And Amazon, on the other hand, offers way more opportunities for people who wants to create different changes. It's a more aggressive culture that, in a sense, if you want to make things happen, you could actually go pitch your idea, and make things work, and the fight for your resources. So that's definitely a good environment for a lot of people who appreciate such a culture. 

Jeremy Au (16:22): 

So there you are. You have your PM experience in both Adobe and Amazon. You suddenly get used to the US, saying shocking things at work like, "Give me a job," and, "Let me transfer departments." And there you are. And then suddenly you're like, "Oh, Southeast Asia." So what happened? How did this happen? 

Xi Liu (16:46): 

Yes. So again, like I've mentioned, when I first graduated starting a business was a very foreign concept for me, where starting a business in healthcare or in sexual health was definitely not on my to-do list. Throughout these years, when I was working in tech, I started learning what I really liked or I disliked. So among all of the things, I'm very passionate about building an idea from scratch, like nurturing a small seed from a basic seed that you bury it and you let it grow and get flavors. But then it's actually very hard to do such a thing in a massive company. So for most products or good ideas we created inside a big team, the second a little bit more mature and it's about to getting blossom. And there might be some other things happening to the products you have to shift the focus or like resources. 

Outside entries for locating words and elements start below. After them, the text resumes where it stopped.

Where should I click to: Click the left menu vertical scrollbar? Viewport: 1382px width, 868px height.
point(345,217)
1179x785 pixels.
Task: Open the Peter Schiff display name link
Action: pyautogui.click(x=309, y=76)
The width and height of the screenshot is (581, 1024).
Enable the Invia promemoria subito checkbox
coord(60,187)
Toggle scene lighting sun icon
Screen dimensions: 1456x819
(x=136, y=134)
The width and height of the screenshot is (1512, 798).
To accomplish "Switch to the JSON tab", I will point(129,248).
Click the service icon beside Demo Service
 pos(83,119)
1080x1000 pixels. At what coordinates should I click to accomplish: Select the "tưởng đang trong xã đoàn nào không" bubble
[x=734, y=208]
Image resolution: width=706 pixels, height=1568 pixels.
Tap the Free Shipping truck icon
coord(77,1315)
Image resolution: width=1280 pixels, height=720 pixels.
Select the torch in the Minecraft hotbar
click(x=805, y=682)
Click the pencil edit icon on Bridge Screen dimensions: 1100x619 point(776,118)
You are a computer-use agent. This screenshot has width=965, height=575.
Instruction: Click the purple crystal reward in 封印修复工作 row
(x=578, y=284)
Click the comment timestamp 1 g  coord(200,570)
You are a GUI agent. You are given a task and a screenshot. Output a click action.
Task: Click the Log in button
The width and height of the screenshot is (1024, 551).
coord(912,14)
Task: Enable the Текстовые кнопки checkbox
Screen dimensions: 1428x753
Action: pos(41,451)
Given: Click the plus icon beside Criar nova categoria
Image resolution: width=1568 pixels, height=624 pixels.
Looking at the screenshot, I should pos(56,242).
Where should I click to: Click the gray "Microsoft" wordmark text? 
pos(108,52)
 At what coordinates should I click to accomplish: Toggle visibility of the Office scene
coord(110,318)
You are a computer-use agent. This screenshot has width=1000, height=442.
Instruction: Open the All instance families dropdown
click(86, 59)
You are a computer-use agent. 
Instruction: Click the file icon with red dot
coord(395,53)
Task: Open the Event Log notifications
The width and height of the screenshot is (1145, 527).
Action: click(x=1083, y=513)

So at some point I started thinking it might be a way much more exciting thing for me to actually just pick a seed and just bury it and then let it grow. So to nurture my own cause became one of my passions. That's why I decided I would do a startup. And to me, if I do a startup, there are two things that matter a lot. One is I have two personally resonate with the cause. Because if I don't understand my customers, I would never care about a problem just like they do. And then the second part is I wanted it to have some social impact. Like I just mentioned, I personally was very intrigued by this giving back to community feeling that I have seen in my past the professional work. That I think is a very powerful thing, when you come back to a community and bring what you have learned that other people should learn, and to other people who might be interested in learning. It's a very powerful thing for me. 

So that's when I started reflecting everything and thought about my personal experience, not knowing anything about sexual health, to learning so much when I was in a very different culture. I talked to some friends and did small internal research and have learned, it's not a thing just to happen in China. It's a thing that's happening across whole Asia that we just don't feel comfortable talking about personal issues. As a woman, we don't feel empowered to mention anything that's so taboo. So yeah, that's what brought me to Singapore. I decided I would do a startup in Asia. And Singapore looks awesome. It's the center of everything. So I moved to Singapore last a year, having such a dream building a startup in Singapore, and started my journey here. 

Jeremy Au (19:58): 

Wow. That's a quite a ride to decide that you want to build a business and you just pull out the map and you say Southeast Asia. So what was it about Southeast Asia that you wanted to build this service? I mean, obviously you could have built this for China. That's where you grew up, for Xi'an, for Beijing. So what about Southeast Asia is interesting for you for this a target market and problem? 

Xi Liu (20:20): 

For one, based on our research, when I was doing the internal research talking to friends, I have a notice that this is not just a stigma problem from Chinese culture, but across whole Southeast Asia or across a whole Asian culture. It doesn't matter if you grew up in Japan, Korea, Singapore, Philippines, Malaysia. We all sort of faced the different level of taboo or stigma when it comes women's health and sexual health. So I decided to choose Singapore because it's a more diverse and inclusive culture, that we are able to meet pretty much all different kinds of profiles of upper target customers in Singapore alone, like having people from different culture here. 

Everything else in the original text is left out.